FoQC nees your help! Please take a few minutes to send the following email (or your variation of it) to Rep Renzi and Gov Napolitano. If you would like please add a few lines about your climbing history at Queen Creek and any other pertinent details. This letter can be sent as it or feel free to write your won from scratch. Just make surte you send them.
Paul Dief - Freinds of Queen Creek
E-mail address for Renzi - www.house.gov/renzi/issue.htm,
for Napolitano - www.governor.state.az.us/post/feedback.asp.
The Honorable Janet Napolitano
Governor of Arizona
1700 West Washington
Phoenix, AZ 85007
Dear Governor Napolitano,
The Honorable Rick Renzi
United States House of Representatives
2707 S. White Mountain Road, Suite E
Show Low, AZ 85901
Dear Representative Renzi,
My name is _________ and I live in ___________, AZ. I write today to express my concern that a legislative bill may be introduced in the U.S. Congress that will authorize a land swap affecting lands in the Tonto National Forest in the area of the Oak Flat Campground. This proposed swap would move easily accessible and highly popular public lands into the private hands of the copper industry. Resolution Copper desires this land swap to enable the mining of copper ore 7000 feet below the surface. Their proposal would forever prohibit public access to Oak Flats and the surrounding public lands.
I am not opposed to responsible mining that provides many public benefits, while at the same time protects the land. Resolution Copper (http://www.resolutioncopper.com) plans to use the “block caving*” mining method which will cause major subsidence and collapse of this popular public use area. Portions of the famous Apache Leap could also be irreparably damaged.
Oak Flats area hosts the annual Phoenix Boulder Blast (www.boulderblast.com )
which sees 2000 enthusiasts ever year, many who contribute to the growing tourist economy in central Arizona. Birders, climbers, campers, canyoneers, bikers, and hikers enjoy the area throughout the year, all of whom would be greatly harmed if these lands were forever taken from public access.
I strongly urge you to protect these public lands for the public’s future use and preserve the unique opportunities for Arizonans that the Oak Flats area provides.
* The block caving method is used in mining large ore bodies that have a barren or low-grade capping too thick to strip away from the surface. In development, evenly spaced crosscuts are made below the bottom of the ore block to be caved, from which raises are driven up to the ore. The entire ore block is undercut so that it will begin caving into the raises. The weight of the capping and ore provides the force to crush and move the ore downward, where it is drawn from the raises beneath, trammed to the shaft or decline, and hoisted to the surface.
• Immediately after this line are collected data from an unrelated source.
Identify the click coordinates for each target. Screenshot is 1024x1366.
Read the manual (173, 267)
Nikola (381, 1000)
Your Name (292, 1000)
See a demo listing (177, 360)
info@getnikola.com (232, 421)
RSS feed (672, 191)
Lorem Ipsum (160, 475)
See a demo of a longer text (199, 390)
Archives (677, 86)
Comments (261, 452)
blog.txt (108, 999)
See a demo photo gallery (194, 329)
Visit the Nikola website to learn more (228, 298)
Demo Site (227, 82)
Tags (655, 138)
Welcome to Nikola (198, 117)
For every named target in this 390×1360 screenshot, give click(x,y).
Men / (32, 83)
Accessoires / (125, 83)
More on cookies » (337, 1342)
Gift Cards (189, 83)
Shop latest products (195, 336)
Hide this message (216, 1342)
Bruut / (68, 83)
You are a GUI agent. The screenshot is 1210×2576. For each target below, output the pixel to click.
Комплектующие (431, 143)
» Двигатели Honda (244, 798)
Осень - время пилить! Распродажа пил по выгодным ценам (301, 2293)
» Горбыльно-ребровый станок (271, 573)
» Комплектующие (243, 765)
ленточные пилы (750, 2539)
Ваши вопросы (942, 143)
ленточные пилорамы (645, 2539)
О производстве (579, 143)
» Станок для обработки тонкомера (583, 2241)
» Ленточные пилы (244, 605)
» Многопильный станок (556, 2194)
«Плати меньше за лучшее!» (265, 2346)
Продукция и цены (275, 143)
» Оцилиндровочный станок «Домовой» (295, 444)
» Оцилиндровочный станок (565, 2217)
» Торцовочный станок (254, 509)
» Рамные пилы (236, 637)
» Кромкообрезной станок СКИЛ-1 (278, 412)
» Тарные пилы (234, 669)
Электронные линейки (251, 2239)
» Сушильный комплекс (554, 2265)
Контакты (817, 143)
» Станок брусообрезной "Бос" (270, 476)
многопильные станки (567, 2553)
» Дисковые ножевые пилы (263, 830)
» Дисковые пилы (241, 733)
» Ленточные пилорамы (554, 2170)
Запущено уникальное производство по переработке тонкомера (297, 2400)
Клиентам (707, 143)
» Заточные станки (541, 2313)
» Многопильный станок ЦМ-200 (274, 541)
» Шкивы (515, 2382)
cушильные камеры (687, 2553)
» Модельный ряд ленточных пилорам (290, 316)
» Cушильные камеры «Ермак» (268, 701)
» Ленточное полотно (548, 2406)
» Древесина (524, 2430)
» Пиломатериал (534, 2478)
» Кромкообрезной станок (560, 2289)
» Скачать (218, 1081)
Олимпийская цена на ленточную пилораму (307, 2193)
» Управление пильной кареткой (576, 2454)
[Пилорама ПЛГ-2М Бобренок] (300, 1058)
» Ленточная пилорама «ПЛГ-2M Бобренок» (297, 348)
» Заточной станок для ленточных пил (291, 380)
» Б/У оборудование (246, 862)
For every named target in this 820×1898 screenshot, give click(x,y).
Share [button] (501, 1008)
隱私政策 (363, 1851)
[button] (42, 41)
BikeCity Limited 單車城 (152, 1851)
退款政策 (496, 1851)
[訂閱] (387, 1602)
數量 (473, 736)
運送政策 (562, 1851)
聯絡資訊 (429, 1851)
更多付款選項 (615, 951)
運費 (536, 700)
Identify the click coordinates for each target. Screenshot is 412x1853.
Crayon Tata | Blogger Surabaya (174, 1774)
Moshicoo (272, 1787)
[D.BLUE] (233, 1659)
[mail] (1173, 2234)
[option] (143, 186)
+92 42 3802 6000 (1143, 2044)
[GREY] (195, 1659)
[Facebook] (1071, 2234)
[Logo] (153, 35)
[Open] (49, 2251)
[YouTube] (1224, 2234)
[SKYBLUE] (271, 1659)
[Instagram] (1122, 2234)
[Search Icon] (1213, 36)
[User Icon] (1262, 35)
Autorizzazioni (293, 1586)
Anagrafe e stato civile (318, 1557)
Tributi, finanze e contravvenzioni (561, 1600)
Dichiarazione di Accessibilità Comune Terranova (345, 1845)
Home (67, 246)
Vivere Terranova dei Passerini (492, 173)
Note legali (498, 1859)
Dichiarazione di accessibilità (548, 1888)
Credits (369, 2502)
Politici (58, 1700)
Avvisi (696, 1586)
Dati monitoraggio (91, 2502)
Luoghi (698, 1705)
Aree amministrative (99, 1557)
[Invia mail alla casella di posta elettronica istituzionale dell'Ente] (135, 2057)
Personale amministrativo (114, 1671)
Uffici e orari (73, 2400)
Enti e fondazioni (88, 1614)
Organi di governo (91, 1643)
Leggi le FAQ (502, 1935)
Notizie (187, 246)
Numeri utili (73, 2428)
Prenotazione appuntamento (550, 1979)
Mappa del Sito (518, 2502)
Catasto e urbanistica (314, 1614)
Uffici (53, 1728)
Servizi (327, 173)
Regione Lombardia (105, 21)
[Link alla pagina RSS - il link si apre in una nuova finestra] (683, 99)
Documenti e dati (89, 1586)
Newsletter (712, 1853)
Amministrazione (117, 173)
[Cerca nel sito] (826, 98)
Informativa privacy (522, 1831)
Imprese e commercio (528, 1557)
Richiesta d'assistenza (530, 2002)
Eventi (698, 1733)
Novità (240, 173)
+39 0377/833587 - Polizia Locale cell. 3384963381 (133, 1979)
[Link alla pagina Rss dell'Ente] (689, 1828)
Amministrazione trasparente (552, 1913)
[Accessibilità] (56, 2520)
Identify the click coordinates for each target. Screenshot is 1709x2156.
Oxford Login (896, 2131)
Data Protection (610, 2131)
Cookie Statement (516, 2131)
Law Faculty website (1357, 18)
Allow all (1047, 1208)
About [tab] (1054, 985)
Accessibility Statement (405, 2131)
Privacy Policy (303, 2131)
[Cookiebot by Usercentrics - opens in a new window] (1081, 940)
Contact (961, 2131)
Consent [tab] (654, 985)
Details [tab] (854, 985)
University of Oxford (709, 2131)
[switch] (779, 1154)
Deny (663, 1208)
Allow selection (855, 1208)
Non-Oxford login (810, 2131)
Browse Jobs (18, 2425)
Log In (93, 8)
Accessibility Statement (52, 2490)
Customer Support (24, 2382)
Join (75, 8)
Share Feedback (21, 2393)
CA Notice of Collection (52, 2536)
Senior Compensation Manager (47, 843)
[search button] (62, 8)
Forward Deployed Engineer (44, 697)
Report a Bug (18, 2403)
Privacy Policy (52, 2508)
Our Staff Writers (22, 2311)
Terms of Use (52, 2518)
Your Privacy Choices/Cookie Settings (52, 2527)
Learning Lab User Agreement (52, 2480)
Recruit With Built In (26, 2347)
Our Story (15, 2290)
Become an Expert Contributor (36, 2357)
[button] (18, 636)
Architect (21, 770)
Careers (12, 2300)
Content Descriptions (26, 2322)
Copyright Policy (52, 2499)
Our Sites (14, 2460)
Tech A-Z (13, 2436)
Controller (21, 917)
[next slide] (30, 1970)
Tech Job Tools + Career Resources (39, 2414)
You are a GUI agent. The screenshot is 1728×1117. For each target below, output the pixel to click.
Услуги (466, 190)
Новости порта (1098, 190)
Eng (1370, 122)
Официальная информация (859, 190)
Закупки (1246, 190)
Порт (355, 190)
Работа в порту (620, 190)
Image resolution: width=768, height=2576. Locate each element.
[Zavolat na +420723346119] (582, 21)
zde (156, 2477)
As broken ore is removed, the capping will gradually descend until broken fragments of it coming from the raises indicate that all of the ore has been withdrawn. The surface over the worked-out mine is a gigantic collapse feature, not as deep as the height of ore withdrawn, because of the "swell factor" of the broken capping, but considerably larger in diameter than the area actually caved underground.